» ARTICLE

☆ ☆ ☆

FIG. 5 is a schematic diagrammatic view showing the components of the microcontroller which forms the basis of the operational monitor processor shown in FIG. 4;
FIG. 6 is a schematic view illustrating the operation of the lamp controller circuit card assemblies which are shown diagrammatically in FIG. 4;
FIG. 7 is a schematic view showing the operation of the lamp transceiver circuit which is co-located with each lamp in the lighting loop;
FIG. 8 is a diagrammatic view in plan showing some construction details of the lampholder for each lamp in the lighting loop; and
FIG. 9 is a cross-sectional view showing further details of the lampholder construction.
One great advantage of the inventive lamp failure detection subsystem is the ease with which it may be adapted to (retrofitted in) a lighting system of the type shown in prior art FIG. 1. No existing components need be substantially modified, nor is additional wiring required, since the subsystem operates using the existing lighting loop power wiring. The operational monitor subsystem 59 is illustrated in FIGS. 2, 3, 4, and 5. The subsystem 59 consists of an operational monitor processor and lamp controller module 61 (FIG. 2), and a plurality of lamp transceiver modules 63 (FIG. 3), one of which is located in the lampholder 65 of each lamp 19. Each lamp transceiver module 63 includes a transceiver circuit 67 as well as a shorting circuit 69. The operational monitor processor and lamp controller module 61 comprises two types of circuit card assemblies, one of which functions as an operational monitor processor 71, while the other functions as a lamp controller 73 (FIG. 4). The operational monitor processor circuit card assembly 71 is preferably installed in the substation control and monitor cabinet 21 (FIG. 1), in the circuit card location previously occupied by the monitor alarm circuit board assembly used in the existing lighting system, which is removed upon installation of the inventive monitoring system circuit. To ensure that this modification does not affect the operation of the existing lighting system, the operational monitor processor circuit card assembly provides the identical outputs, on the same connector pins as the prior alarm circuit board. It also makes use of all inputs to the alarm circuit board to generate the corresponding outputs.
The lamp controller 73 preferably comprises three lamp controller circuit card assemblies 73a, 73b, and 73c, one for each of the three constant current lighting loops. These assemblies 73a, 73b, and 73c are also installed in the substation control and monitor unit 21, in the locations previously occupied by the three monitor channel circuit board assemblies used in the existing lighting system. Again, to ensure that this modification does not affect the operation of the existing system, each of the three lamp controller circuit card assemblies 73a, 73b, and 73c provide those outputs which are currently generated by the monitor channel circuit boards.

☆ ☆ ☆

» STORED DATA
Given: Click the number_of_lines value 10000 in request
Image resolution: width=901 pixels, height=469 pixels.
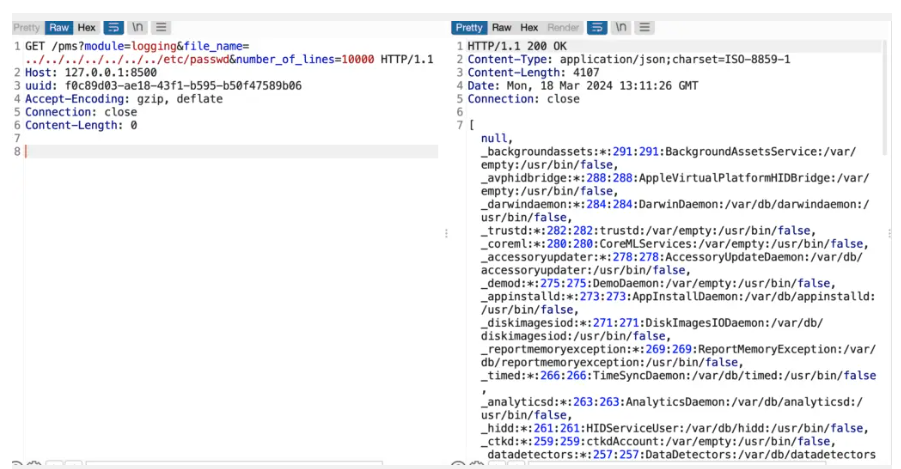Looking at the screenshot, I should pos(356,60).
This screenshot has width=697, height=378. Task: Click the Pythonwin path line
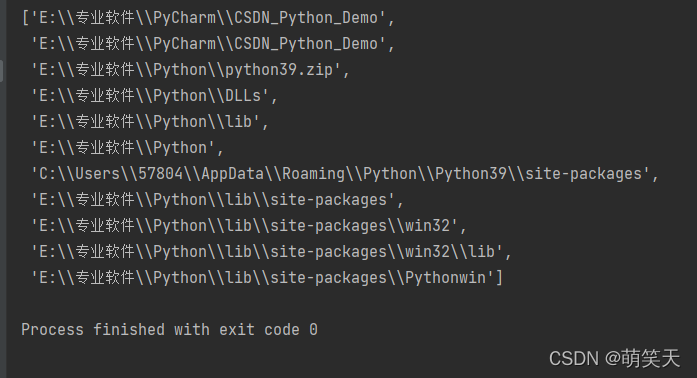[x=266, y=278]
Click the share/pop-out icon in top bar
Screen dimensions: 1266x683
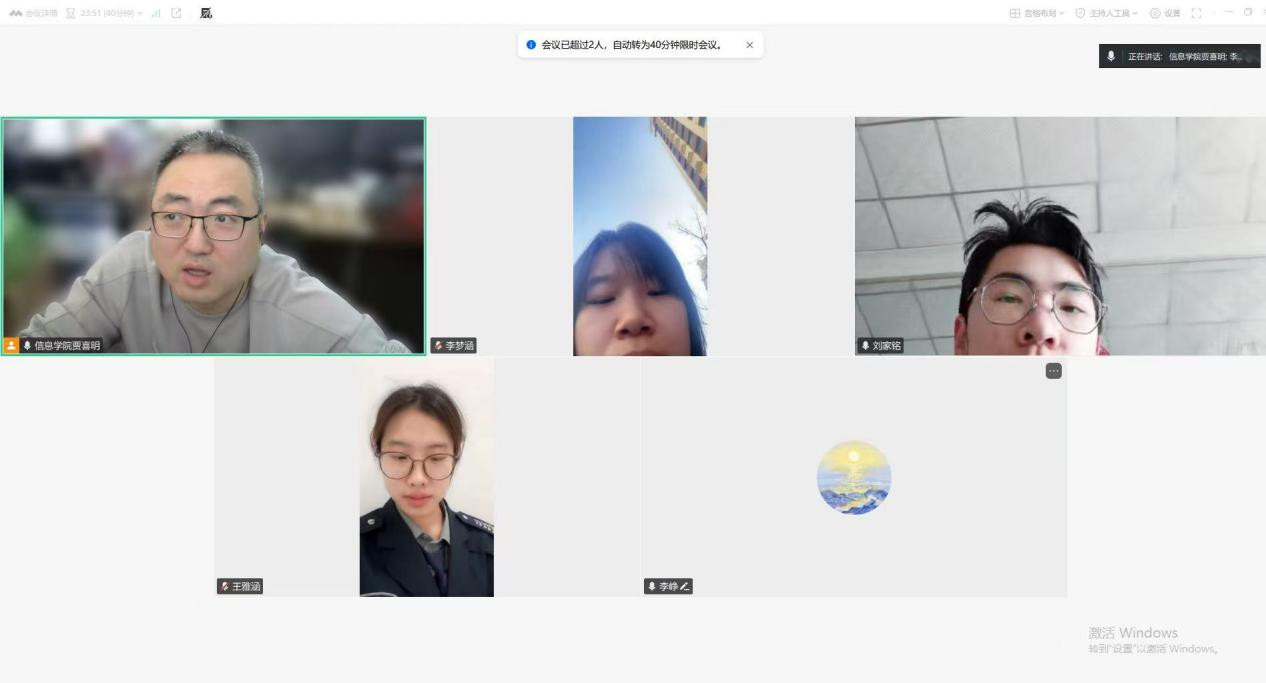(x=176, y=13)
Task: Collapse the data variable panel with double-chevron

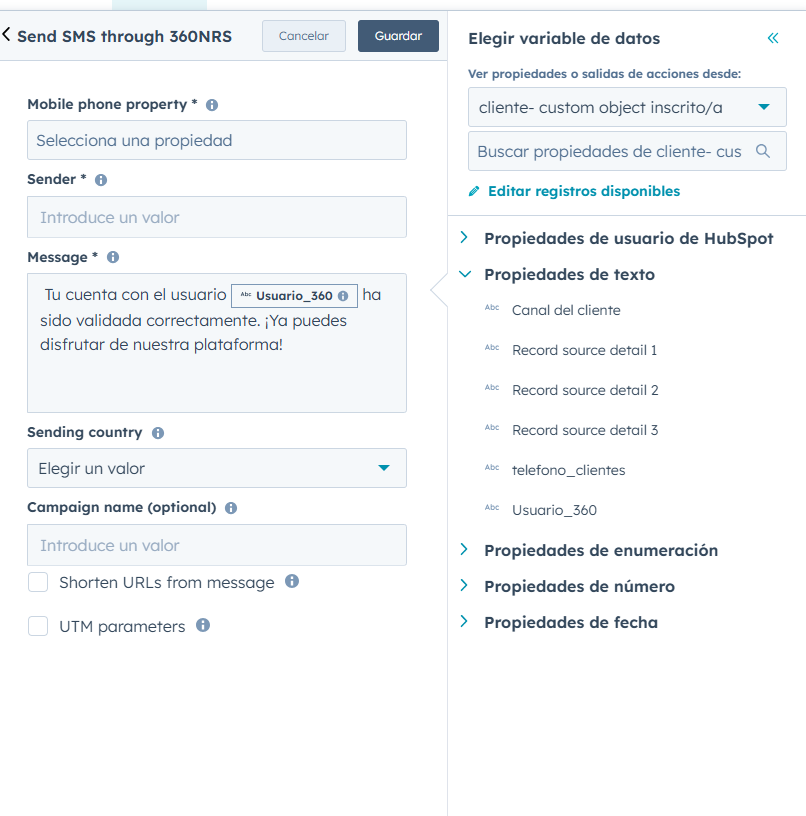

☆ ☆ ☆

» WHAT IS ASKED
Answer these questions using the lamp monitoring text.
(a) What does FIG. 9 show?
(b) Why does the subsystem need no additional wiring?
(c) How many lamp controller circuit card assemblies does the lamp controller preferably have?

» FULL OUTPUT
(a) A cross-sectional view showing further details of the lampholder construction.
(b) It operates using the existing lighting loop power wiring.
(c) Three (73a, 73b, and 73c), one for each of the three constant current lighting loops.